馬六姐帶著金剛往裏行去,直奔正北一間大屋子。

外頭看不見人,屋裏也聽不見什麽聲音,像是班子裏的大夥兒都在歇息。

到了屋門口看,還真的在歇息,坐的坐,躺的躺,戲箱雜物占了屋子一半,挨著墻都是地鋪。

韓慶奎跟大姑娘還有方玉琴三個人聚在一起,正在低聲說話,像在商量什麽事。

馬六姐在門口輕叫了一聲:“韓班主,金少爺來了!”

馬六姐說金少爺而不說龍爺,一方面是防韓慶奎的班子裏人多嘴雜,另一方面也是防隔墻有耳。

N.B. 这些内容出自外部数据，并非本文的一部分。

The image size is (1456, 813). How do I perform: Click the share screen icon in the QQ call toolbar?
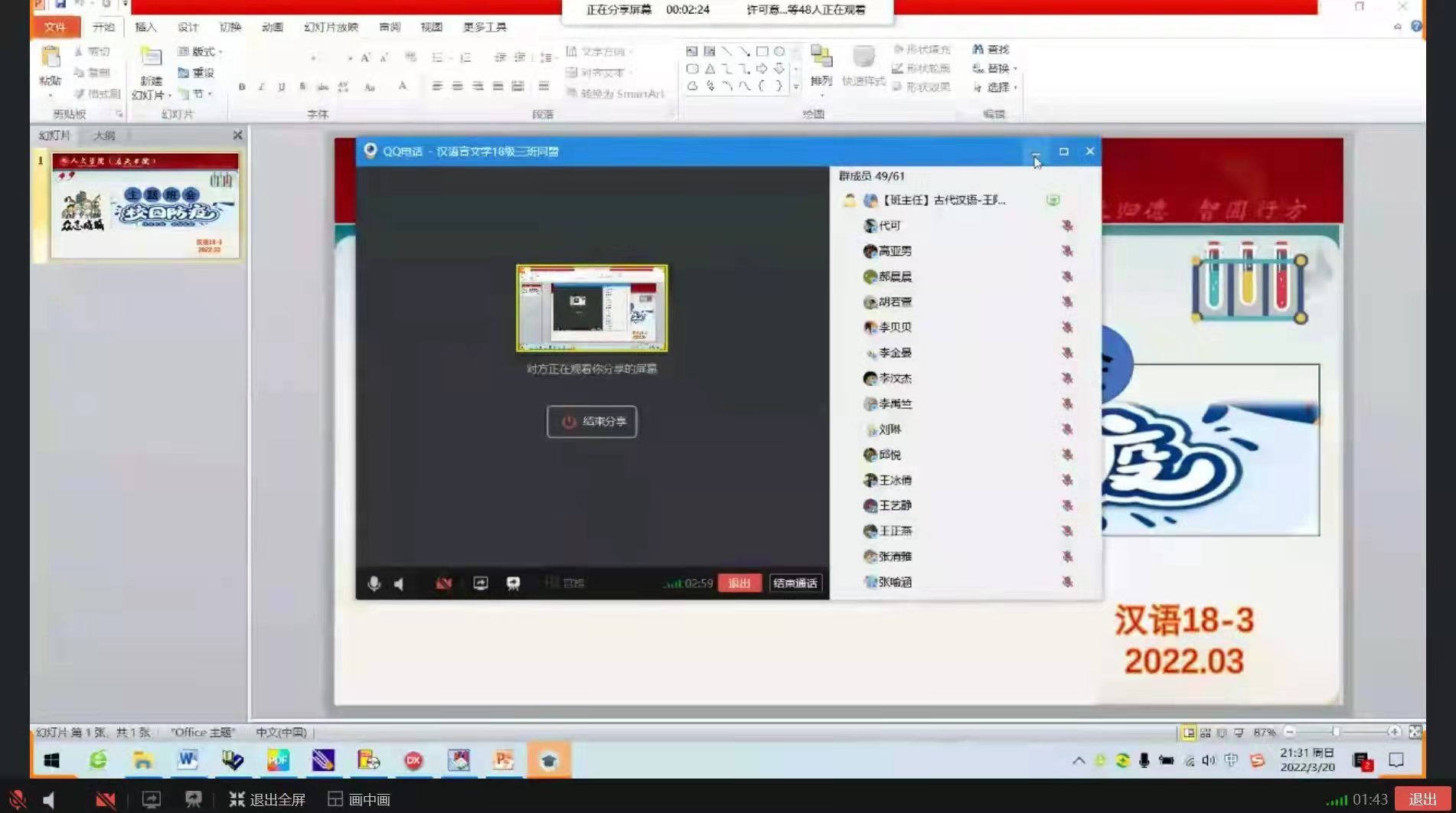480,583
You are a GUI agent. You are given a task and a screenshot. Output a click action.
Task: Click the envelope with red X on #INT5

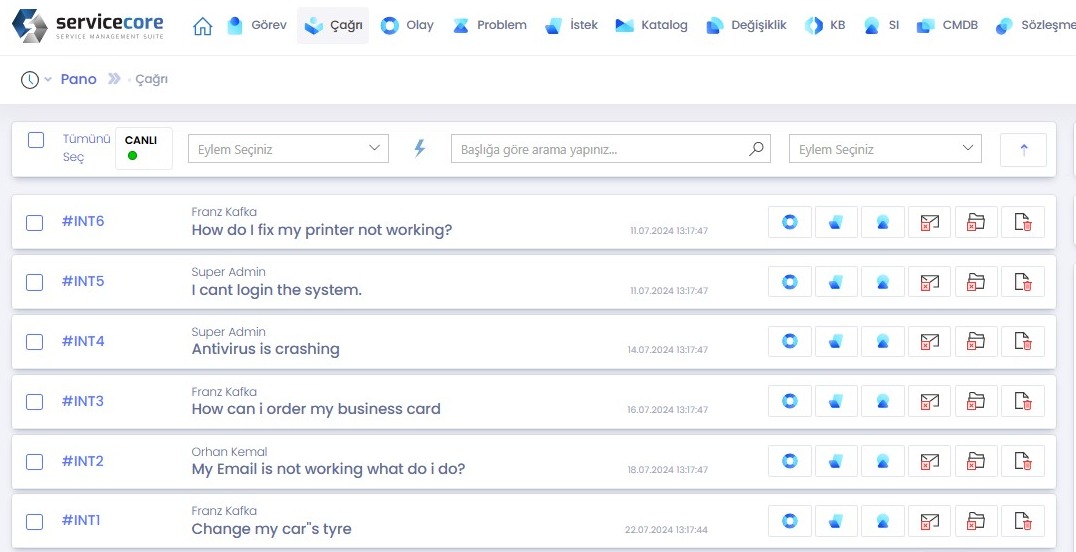point(929,282)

韓慶奎、大姑娘、方玉琴三人立即停止了談話,站了起來。坐著的,躺著的也都有了動靜,要起來。

金剛忙道:“班主,讓大夥兒歇息。”

韓慶奎一擡手道:“你們歇息吧!”

大夥兒坐著的又坐下了,躺著的也又躺下了。

金剛跟馬六姐走了過去。

韓慶奎一抱拳,道:“金少爺!”

方玉琴也見了個禮:“金少爺!”

金剛深深看了方玉琴一眼,道:“這位恐怕才是真正的方老板吧!”

韓慶奎道:“您好眼力。”

金剛道:“馬標的福氣比我的眼力要好得多。”

方玉琴粉頰一紅低下了頭。

大姑娘瞟了金剛一眼:“大哥什麽時候這麽會說話了。”

金剛道:“我早就會說話了,不會說話豈不是成了啞巴?”

韓慶奎跟馬六姐都笑了。

韓慶奎拉過了凳子:“金少爺、六姐,請坐!”

金剛坐了下去,也招呼馬六姐坐下。坐定,金剛凝目望向大姑娘:“小妹,你告訴我,你這麽做目的何在?”

大姑娘道:“我——”

“我要聽實話。”

“我還沒說呢!你怎麽知道我說的不是實話。”

金剛正色道:“小妹,這不是鬧著玩兒的,現在的情形跟剛才又不同了,一個不好就會惹出大亂子來。”

馬六姐忙道:“怎麽了,金少爺?”

“六姐先別問,讓她告訴我她的打算再說。”

大姑娘道:“你用不著唬我,我的膽——”

金剛兩眼之中突現逼人寒光。

大姑娘一臉委屈地改口道:“幹嗎這麽兇嘛!”

金剛冷然道:“還要我怎麽跟你說,跟著我跑了這麽久,難道你還不知道我的脾氣?”

大姑娘道:“人家又沒說不說嘛!”

“那就快說。”

“我打算挑起他們三個之間的紛爭,讓他們自相殘殺,狗咬狗一嘴毛。”

金剛冷冷一笑道:“好主意!我就猜著是這麽回事!”

“難道這主意不好?”

“我沒說你這主意不好!只是你可別把這三個賊頭兒看得太不壓秤。”

“他們三個有什麽了不得的?我就不信挑不動他們。”

“我沒說你挑不動他們,我是說別把人家都當糊塗人,萬一讓他們看出了破綻——”

“我有什麽破綻讓他們看出的。我有辦法讓他們自己來找我,讓他們自動上鉤,我是個吃開口飯的,有錢有勢力的大爺,不能不應付。我有什麽破綻怕他們看出?”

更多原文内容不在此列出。